Sheila timidly glanced at the place, while her husband paid the cabman. It was a tall, narrow, dingy-looking house of dark brick, with some black-green ivy at the foot of the walls, and with crimson curtains formally arranged in every one of the windows. If Mrs. Lavender was a rich old lady, why did she live in such a gloomy building? Sheila had seen beautiful white houses in all parts of London; her own house, for example, was ever so much more cheerful than this one, and yet she had heard with awe of the value of this depressing little mansion in Kensington Gore.

The door was opened by a man, who showed them upstairs and announced their names. Sheila’s heart beat quickly. She entered the drawing-room with a sort of mist before her eyes, and found herself going forward to a lady who sat at the farther end. She had a strangely vivid impression, amid all her alarm, that this old lady looked like the withered kernel of a nut. Or, was she not like a cockatoo? It was through no anticipation of dislike to Mrs. Lavender that the imagination of the girl got hold of that notion. But the old lady held her head like a cockatoo. What was there, moreover, about the decorations of her head that reminded one of a cockatoo when it puts up its crest and causes its feathers to look like sticks of celery.

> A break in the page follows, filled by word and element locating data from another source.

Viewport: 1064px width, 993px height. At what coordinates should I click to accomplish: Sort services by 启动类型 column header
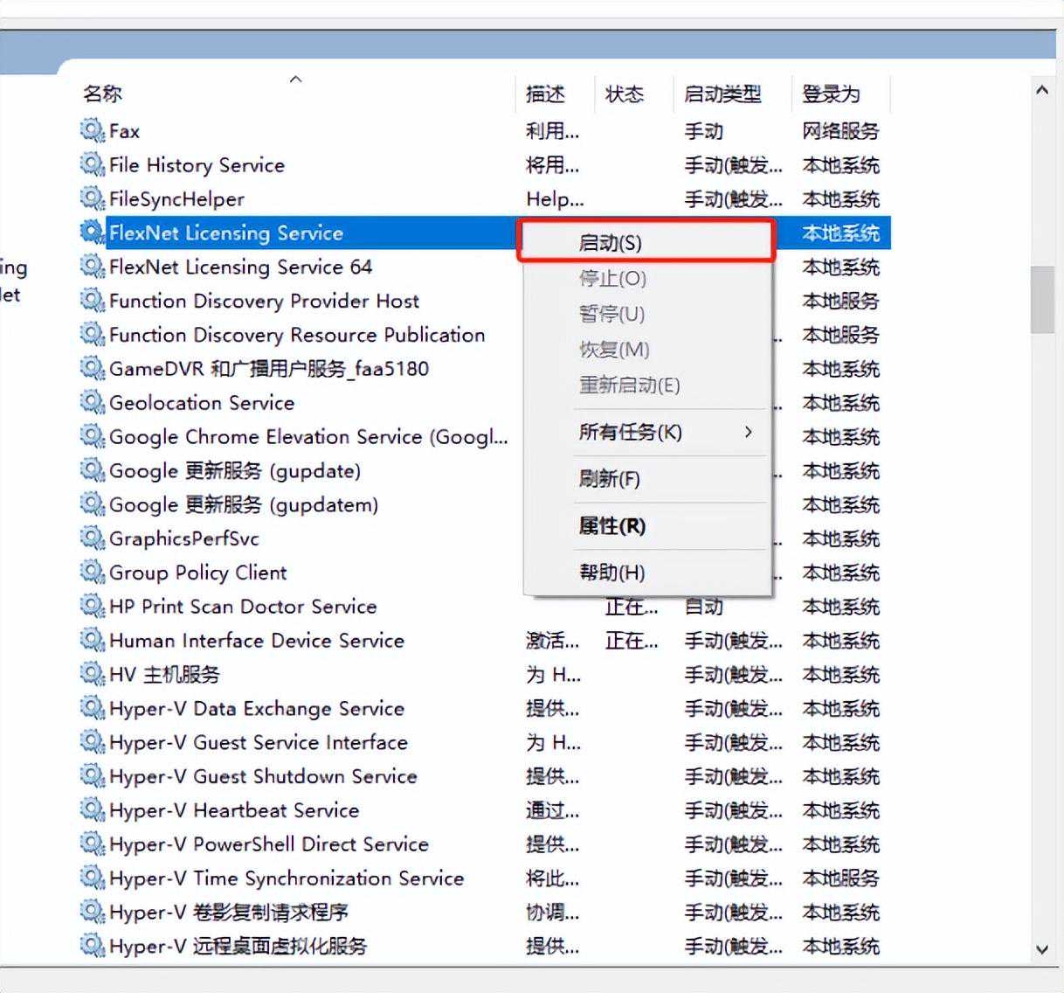click(x=722, y=94)
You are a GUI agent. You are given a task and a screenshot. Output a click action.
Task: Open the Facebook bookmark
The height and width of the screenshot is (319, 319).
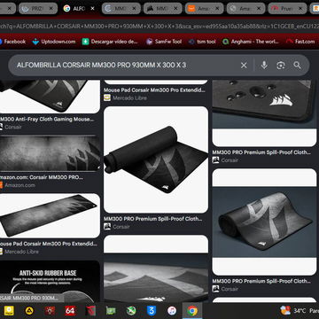click(12, 42)
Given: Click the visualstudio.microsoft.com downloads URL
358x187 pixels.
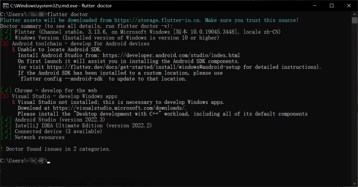Looking at the screenshot, I should pyautogui.click(x=120, y=108).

“Aunt Caroline, this is my wife.”

“I am glad to see you, dear,” said the old lady, giving her hand, but not rising. “Sit down. When you are a little nervous you ought to sit down. Frank, give me that ammonia from the mantelpiece.”

It was a small glass phial, and labeled “Poison.” She smelt the stopper, and then handed it to Sheila, telling her to do the same.

“Why did your maid do your hair in such a way?” she asked suddenly.

“I haven’t got a maid,” said Sheila, “and I always do my hair so.”

“Don’t be offended. I like it. But you must not make a fool of yourself. Your hair is too much that of a country beauty going to a ball. Paterson will show you how to do your hair.”

“Oh, I say, aunt,” cried Lavender, with a fine show of carelessness, “you mustn’t go and spoil her hair. I think it is very pretty as it is, and that woman of yours would simply go and make a mop of it. You’d think the girls nowadays dressed their hair by shoving their head into a furze bush and giving it a couple of turns.”

She paid no heed to him, but turned to Sheila and said, “You are an only child?”

“Yes.”

“Why did you leave your father?”

The question was rather a cruel one, and it stung Sheila into answering bravely. “Because my husband wished me.”

“Oh! You think your husband is to be the first law of your life?”

“Yes, I do.”

“Even when he is only silly Frank Lavender?”

Sheila rose. There was a quivering of her lips, but no weakness in the proud, indignant look of her eyes:

“What you may say of me, that I do not care. But I will not remain to hear my husband insulted.”

“Sheila,” said Lavender, vexed and anxious, and yet pleased at the same time by the courage of the girl – “Sheila, it is only a joke. You must not mind; it is only a bit of fun.”

“I do not understand such jests,” she said, calmly.

“Sit down, like a good girl,” said the old lady with an air of absolute indifference. “I did not mean to offend you. Sit down and be quiet. You will destroy your nervous system if you give way to such impulses. I think you are healthy. I like the look of you, but you will never reach a good age, as I hope to do, except by moderating your passions. That is well; now take the ammonia again and give it to me. You don’t wish to die young, I suppose?”

“I am not afraid of dying,” said Sheila.

“Ring the bell, Frank.”

He did so, and a tall, spare, grave-faced woman appeared.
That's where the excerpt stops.